AIM OF THE TASK. Reproduce the material that follows, please, but only from its first line to the line containing "1920x959 pixels.", inclusive.

PROVIDED MATERIAL.
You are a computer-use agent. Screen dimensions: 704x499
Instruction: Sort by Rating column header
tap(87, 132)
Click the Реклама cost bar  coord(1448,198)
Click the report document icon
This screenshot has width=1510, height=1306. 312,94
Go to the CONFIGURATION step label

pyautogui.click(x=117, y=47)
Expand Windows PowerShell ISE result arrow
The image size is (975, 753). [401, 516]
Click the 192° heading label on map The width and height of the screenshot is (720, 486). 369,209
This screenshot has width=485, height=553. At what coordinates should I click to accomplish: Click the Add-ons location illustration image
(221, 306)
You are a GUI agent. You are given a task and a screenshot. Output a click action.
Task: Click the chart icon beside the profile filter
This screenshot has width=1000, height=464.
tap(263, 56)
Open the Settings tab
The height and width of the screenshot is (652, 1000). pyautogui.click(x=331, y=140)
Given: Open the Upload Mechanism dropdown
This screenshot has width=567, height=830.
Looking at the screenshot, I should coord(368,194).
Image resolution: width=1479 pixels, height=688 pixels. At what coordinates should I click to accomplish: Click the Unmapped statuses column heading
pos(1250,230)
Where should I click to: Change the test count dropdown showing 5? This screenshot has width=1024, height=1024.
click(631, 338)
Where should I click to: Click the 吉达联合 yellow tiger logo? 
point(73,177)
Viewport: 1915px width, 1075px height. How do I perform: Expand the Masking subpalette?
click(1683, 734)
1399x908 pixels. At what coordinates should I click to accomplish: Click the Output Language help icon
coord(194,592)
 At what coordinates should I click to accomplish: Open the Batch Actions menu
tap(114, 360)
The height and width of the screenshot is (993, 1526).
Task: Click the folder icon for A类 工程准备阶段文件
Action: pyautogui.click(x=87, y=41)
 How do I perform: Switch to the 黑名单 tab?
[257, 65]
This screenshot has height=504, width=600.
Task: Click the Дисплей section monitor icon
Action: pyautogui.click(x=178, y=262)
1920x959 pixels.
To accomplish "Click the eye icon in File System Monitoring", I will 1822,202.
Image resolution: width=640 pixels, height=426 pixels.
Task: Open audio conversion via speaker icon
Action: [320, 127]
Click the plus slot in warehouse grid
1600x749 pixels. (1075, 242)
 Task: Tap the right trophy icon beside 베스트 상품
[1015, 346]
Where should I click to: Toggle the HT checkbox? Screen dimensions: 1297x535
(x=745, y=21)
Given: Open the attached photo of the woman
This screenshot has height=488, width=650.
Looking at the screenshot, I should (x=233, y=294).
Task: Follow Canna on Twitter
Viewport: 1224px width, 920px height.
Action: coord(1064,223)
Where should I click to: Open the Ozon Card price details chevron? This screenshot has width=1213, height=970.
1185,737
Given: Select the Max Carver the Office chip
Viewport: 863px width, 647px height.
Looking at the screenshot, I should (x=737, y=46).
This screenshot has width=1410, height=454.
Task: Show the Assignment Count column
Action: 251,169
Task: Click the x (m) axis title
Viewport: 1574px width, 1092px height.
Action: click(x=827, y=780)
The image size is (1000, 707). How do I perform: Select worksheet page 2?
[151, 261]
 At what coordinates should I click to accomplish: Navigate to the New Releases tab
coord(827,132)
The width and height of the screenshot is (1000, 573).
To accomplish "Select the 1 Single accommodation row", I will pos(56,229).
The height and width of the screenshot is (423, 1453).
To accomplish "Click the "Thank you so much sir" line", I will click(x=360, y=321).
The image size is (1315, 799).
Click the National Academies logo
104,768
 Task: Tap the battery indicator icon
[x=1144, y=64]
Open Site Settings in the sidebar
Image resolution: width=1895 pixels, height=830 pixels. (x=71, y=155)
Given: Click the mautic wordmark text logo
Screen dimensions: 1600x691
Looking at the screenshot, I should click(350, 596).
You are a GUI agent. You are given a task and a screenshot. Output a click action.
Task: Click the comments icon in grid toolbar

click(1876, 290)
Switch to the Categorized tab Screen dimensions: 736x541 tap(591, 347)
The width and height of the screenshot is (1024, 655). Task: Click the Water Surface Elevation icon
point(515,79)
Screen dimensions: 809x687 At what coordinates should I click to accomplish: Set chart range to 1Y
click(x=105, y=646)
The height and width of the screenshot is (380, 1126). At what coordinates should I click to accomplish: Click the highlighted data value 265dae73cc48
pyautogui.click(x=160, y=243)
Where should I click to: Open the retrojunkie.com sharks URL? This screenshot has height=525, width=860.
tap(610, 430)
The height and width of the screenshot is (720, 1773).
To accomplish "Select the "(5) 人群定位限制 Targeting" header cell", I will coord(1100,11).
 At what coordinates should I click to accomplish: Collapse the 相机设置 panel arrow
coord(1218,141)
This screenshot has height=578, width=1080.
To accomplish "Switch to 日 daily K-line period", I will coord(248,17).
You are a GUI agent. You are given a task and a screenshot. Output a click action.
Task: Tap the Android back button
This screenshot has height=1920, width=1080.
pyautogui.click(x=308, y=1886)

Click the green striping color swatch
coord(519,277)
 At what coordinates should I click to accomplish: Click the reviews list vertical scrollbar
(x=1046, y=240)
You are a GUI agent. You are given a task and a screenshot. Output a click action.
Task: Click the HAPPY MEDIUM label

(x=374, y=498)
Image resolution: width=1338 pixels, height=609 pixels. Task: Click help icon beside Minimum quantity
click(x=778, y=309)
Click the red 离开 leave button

OUTPUT FOR THIS EXERCISE.
You are a computer-use agent. Screen dimensions: 704x499
Instruction: Sort by Rating column header
tap(87, 132)
Click the Реклама cost bar  coord(1448,198)
Click the report document icon
This screenshot has width=1510, height=1306. 312,94
Go to the CONFIGURATION step label

pyautogui.click(x=117, y=47)
Expand Windows PowerShell ISE result arrow
The image size is (975, 753). [401, 516]
Click the 192° heading label on map The width and height of the screenshot is (720, 486). 369,209
This screenshot has width=485, height=553. At what coordinates should I click to accomplish: Click the Add-ons location illustration image
(221, 306)
You are a GUI agent. You are given a task and a screenshot. Output a click action.
Task: Click the chart icon beside the profile filter
This screenshot has width=1000, height=464.
tap(263, 56)
Open the Settings tab
The height and width of the screenshot is (652, 1000). pyautogui.click(x=331, y=140)
Given: Open the Upload Mechanism dropdown
This screenshot has width=567, height=830.
Looking at the screenshot, I should coord(368,194).
Image resolution: width=1479 pixels, height=688 pixels. At what coordinates should I click to accomplish: Click the Unmapped statuses column heading
pos(1250,230)
Where should I click to: Change the test count dropdown showing 5? This screenshot has width=1024, height=1024.
click(631, 338)
Where should I click to: Click the 吉达联合 yellow tiger logo? 
point(73,177)
Viewport: 1915px width, 1075px height. How do I perform: Expand the Masking subpalette?
click(1683, 734)
1399x908 pixels. At what coordinates should I click to accomplish: Click the Output Language help icon
coord(194,592)
 At what coordinates should I click to accomplish: Open the Batch Actions menu
tap(114, 360)
The height and width of the screenshot is (993, 1526).
Task: Click the folder icon for A类 工程准备阶段文件
Action: pyautogui.click(x=87, y=41)
 How do I perform: Switch to the 黑名单 tab?
[257, 65]
This screenshot has height=504, width=600.
Task: Click the Дисплей section monitor icon
Action: pyautogui.click(x=178, y=262)
1920x959 pixels.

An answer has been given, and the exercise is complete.